Police brutality at Sydney Mardi Gras?


 Last night I tweeted and shared a video of an incident at the Sydney Mardi Gras. The video appears to show a young man under arrest being detained by police. Whilst the video does not provide any insight in to what happened before the filming or the reasons why the young man was being arrested it is clear that the young man is distressed and already suffering a head wound.

Sean Rubinsztein-Dunlop from ABC news reports,

Police have charged a teenager whose arrest has sparked allegations of police brutality at Sydney’s Mardi Gras celebrations.

A video posted on YouTube shows a policeman throwing the handcuffed 18-year-old to the ground and putting a foot into his back after the parade on Oxford Street on Saturday night.

The young man appears to have a head injury, and an officer repeatedly tells witnesses to stop filming as the man cries and cowers on the ground.

What happened between police and the man before the incident is not clear.

This morning New South Wales Police released a statement saying they had charged the man with assaulting police, resisting arrest and using offensive language.

He has been ordered to face court in April.    Click (here) for the full article.

The trial by social media of both the police officer and the young man has already begun.
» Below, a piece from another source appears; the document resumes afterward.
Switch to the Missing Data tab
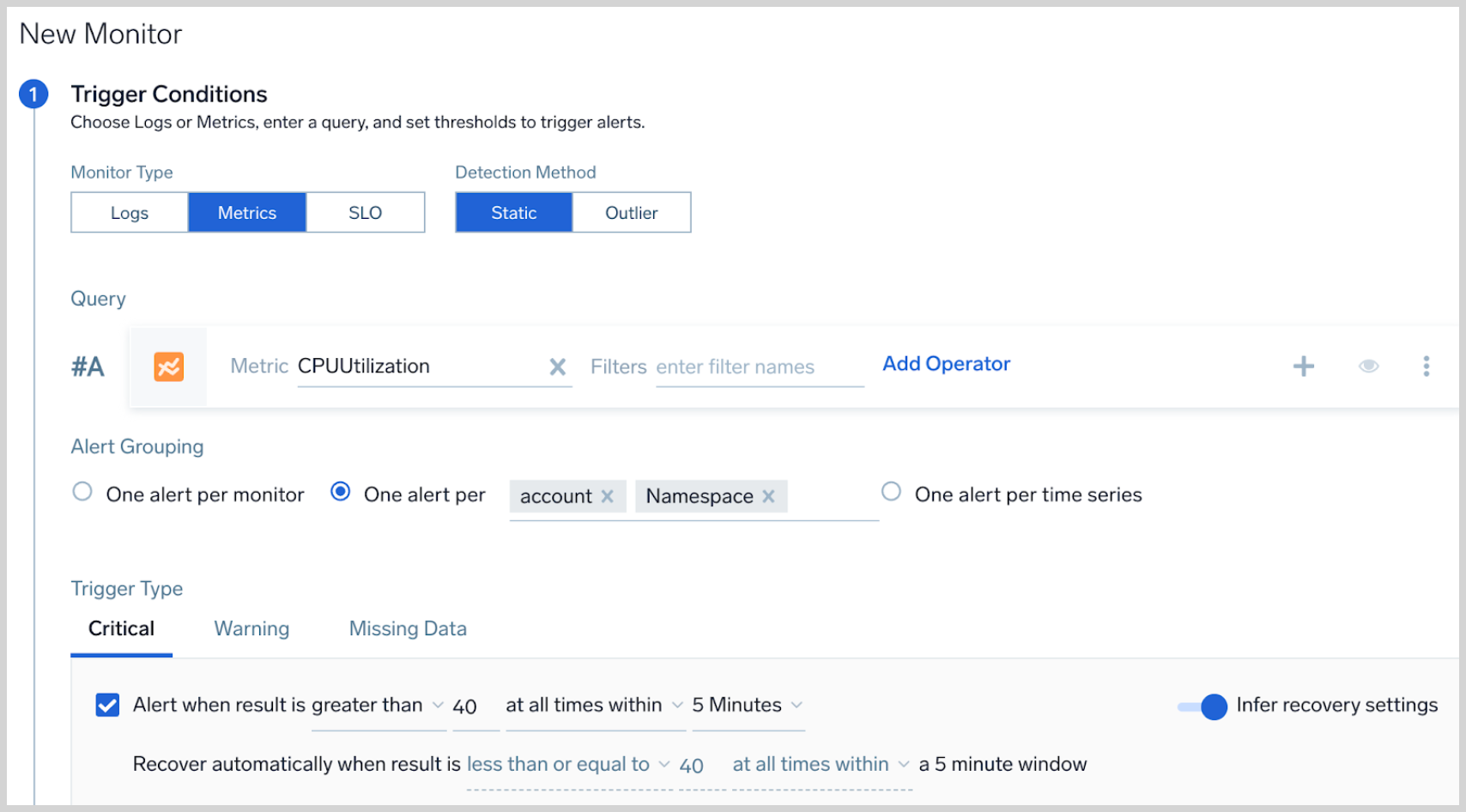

Since the release of this video further reports of heavy handed police tactics have been reported. One man claims to have been thrown to the ground and kicked by five police for attempting to cross the road, after he had been ordered not to by a police officer.

Serkan Ozturk from Same Same reports that leading activist Bryn Hutchinson alleges he was kicked and stomped on by up to five police officers for attempting to cross the road after the end of the parade.    Click (here) for the full article.

“They then turned me onto my front and pressed my face into the road, held me tightly by putting my arms behind my back and then folded my legs up. That’s when a number of police officers kicked me. There was approximately three. I couldn’t see them all but witnesses have told me since that there was up to five of them”.

Violence perpetrated by police against the GLBTI community is nothing new. In fact the reason Mardi Gras began in Sydney was as a response to heavy handed and brutal police tactics used against the GLBTI community. On the 24th of June 1978 a celebration and commemoration of the Stonewall riots grew from 500 people to 2000 people on Oxford st calling for an end to discrimination against homosexuals and a repeals of anti-gay laws. The march was broken up by police who arrested 53 people.

The police are there to enforce the law, if you ignore an order not to cross the road then you should expect a reaction. But what kind of force is justifiable? Does the officer know if the perpetrator is carrying a weapon, under the influence, or feeling violent. How much force is required to neutralise the situation in a manner that is safe for both them and the person they are detaining?  Was is really necessary to throw the young man to the ground, handcuffed so hard that the video’s audio captured the crack of his skull on the concrete, risking brain injury, concussion and even death?  These are questions I am not qualified to answer but which I am sure will be under discussion in the coming investigations.

What is also concerning is the use of intimidation against the cameraman who is told to stop filming “coz I said so”.

“Coz I said so”, is not an acceptable response from an officer who has been asked “under what law”. If our law enforcement is to be subject to the rules of “coz I said so” then we are on dangerous ground indeed.

The police do a hard thankless job everyday. It’s not fair to paint the whole force with the same brush, but serving and protecting the community means everyone, not just the people you like. It also means serving and protecting those in your charge and care, throwing a guy half your sized to the ground achieves nothing.

Great progress has been made by brave members of both the community and the police force to increase understanding and tolerance. This years parade featured a strong police contingent marching in support of the community. The police now march regularly at pride events around the country. There is no doubt that the reports coming from this years Mardi Gras will again shake the communities faith in those that are supposed to protect us.